▸ **PROBLEM DETAILS**:
How many lines in the listing below contain the string "This"? Say only the number.
--- RECORDS SHOWN Enclosed Below ---
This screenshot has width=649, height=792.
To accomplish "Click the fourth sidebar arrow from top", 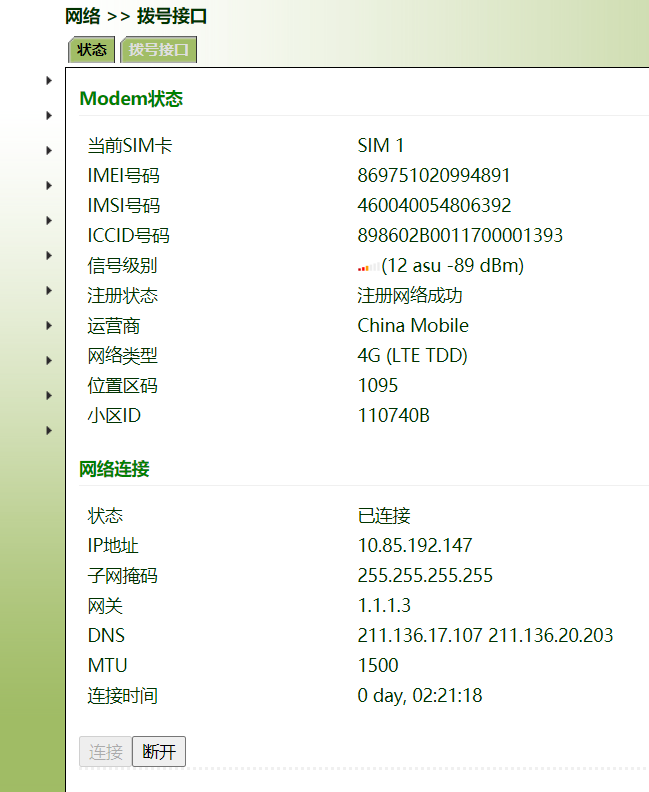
--- End of Enclosed RECORDS SHOWN ---
--- RECORDS SHOWN Enclosed Below ---
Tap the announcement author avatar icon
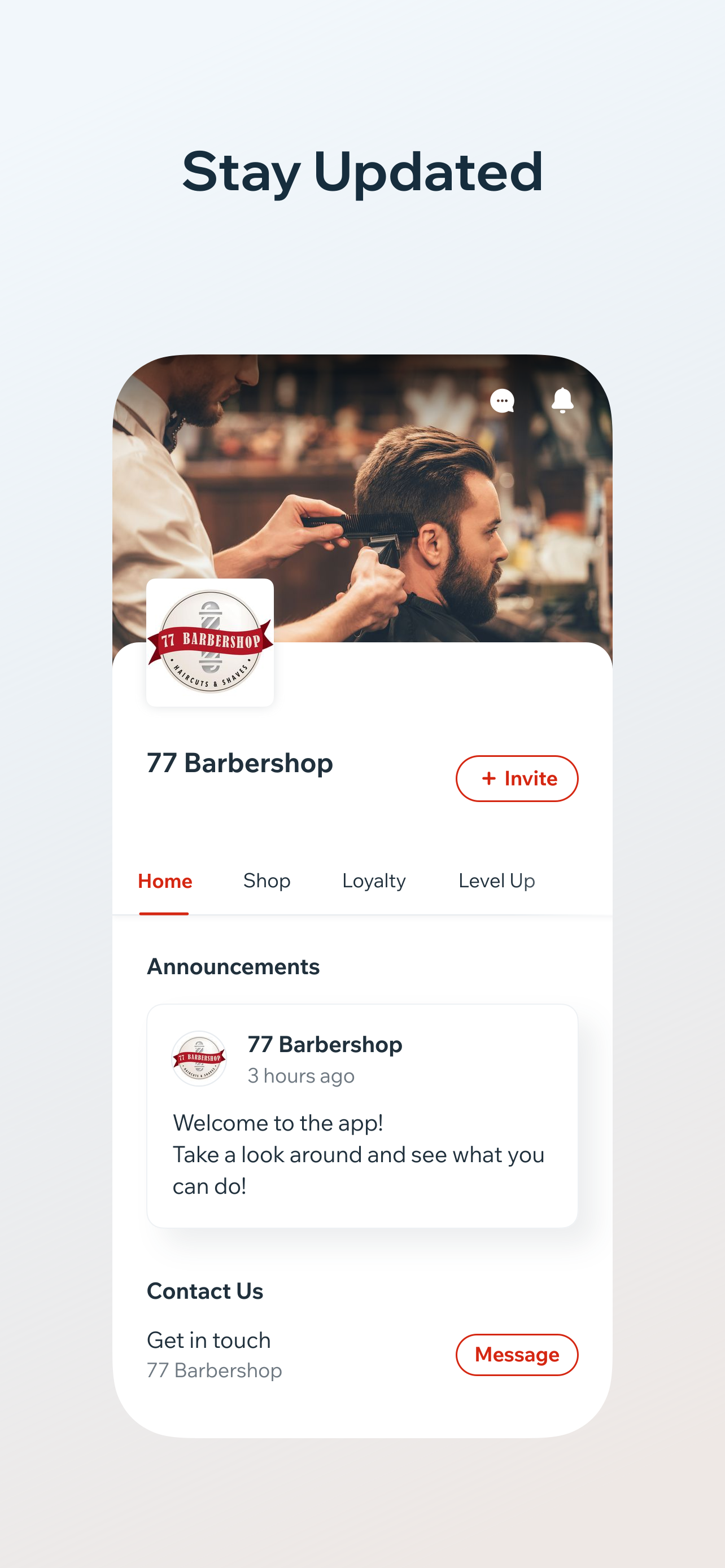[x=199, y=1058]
--- End of Enclosed RECORDS SHOWN ---
--- RECORDS SHOWN Enclosed Below ---
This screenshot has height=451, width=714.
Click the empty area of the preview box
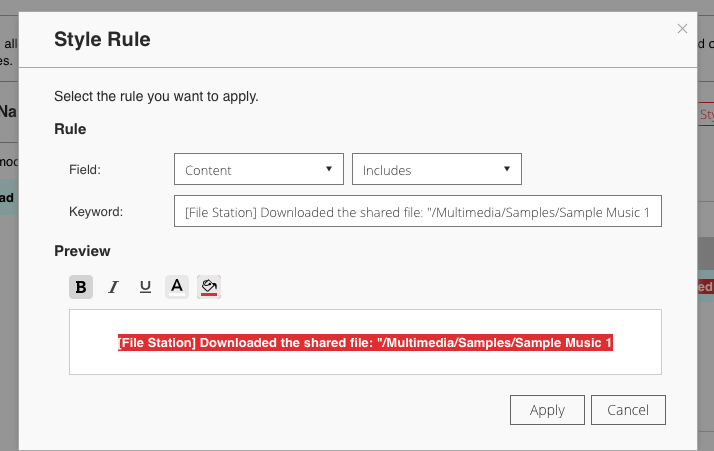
--- End of Enclosed RECORDS SHOWN ---
▸ **YOUR SOLUTION**:
2